### Given data
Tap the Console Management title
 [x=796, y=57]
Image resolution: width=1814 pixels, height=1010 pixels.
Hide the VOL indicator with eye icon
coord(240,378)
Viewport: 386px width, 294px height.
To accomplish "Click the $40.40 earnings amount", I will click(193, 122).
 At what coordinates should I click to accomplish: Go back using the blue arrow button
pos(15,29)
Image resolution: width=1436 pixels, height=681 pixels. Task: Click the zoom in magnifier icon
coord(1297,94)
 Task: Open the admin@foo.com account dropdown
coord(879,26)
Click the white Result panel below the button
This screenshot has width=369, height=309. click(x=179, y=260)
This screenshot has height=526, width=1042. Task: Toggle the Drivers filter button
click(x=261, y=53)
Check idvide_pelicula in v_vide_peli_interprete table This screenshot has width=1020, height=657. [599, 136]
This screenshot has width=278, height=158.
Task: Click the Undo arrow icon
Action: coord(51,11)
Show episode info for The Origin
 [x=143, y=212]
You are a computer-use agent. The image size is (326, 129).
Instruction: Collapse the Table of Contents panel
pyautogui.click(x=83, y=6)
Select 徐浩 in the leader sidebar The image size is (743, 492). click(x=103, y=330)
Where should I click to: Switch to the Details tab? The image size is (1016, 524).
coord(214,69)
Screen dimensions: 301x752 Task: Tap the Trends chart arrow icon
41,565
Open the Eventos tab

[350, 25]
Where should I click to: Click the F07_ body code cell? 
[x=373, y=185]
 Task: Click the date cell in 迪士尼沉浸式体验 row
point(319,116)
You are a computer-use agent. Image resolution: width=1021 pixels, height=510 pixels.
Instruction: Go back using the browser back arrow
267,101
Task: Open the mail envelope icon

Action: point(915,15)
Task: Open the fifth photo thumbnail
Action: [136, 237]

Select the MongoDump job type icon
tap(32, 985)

### Requirement
Only the lines that contain the string "computer" should be copied from the entries above.

### Answer section
You are a computer-use agent. The image size is (326, 129).
You are a computer-use agent. Image resolution: width=1021 pixels, height=510 pixels.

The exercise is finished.